Anastomose des deux bouts


œsophagiens

La veine azygos
Si la distance entre les deux extrémités œsophagiennes est plus longue que 3 cm, la
tension entre les deux parties de l’œsophage est importante et le risque de déhiscence de
l’anastomose sera haut, avec un risque de mediastinite à la suite. Dans ces conditions on
peut utiliser des artifices techniques pour allonger l’œsophage, mais ils comportent des
risques supplémentaires des complications à court et à long terme. Si les deux bouts de
l’œsophage sont relativement loin l’un de l’autre, on peut pratiquer la fermeture de la
fistule trachéo-œsophagienne, une œsophagostomie, pour l’extériorisation de la salive et
une gastrostomie pour l’alimentation entérale.
Le rétablissement de la continuité œsophagienne sera réalisé après l’âge de 6 mois,
en essayent d’utiliser l’œsophage disponible, en tenant compte que n’existe pas mieux
remplacement pour l’œsophage que lui-même.
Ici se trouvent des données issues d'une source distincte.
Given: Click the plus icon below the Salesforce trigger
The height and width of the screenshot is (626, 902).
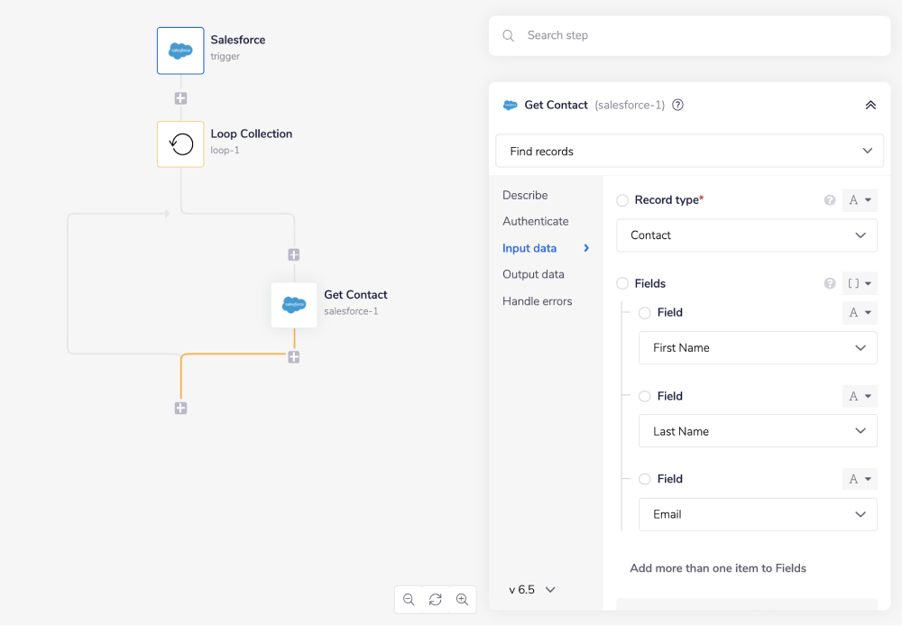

Si l’œsophage a disposition est insuffisant,
on peut essayer la plastie œsophagienne en utilisant le colon (plus souvent colon gauche),
la grande courbure de l’estomac, le grêle (rare) ou de remonter l’estomac dans le thorax.

Complications

Les complications postopératoires immédiates sont présentées par des fuites


anastomotiques avec la déhiscence de l’anastomose, médiastinite, reperméabilisation de la
fistule oeso-trachéale.
Parmi les complications tardives, on souligne les sténoses anastomotiques, la
dysmotilité de l’œsophage inferieur, le reflux gastro-œsophagien et la tracheomalacie.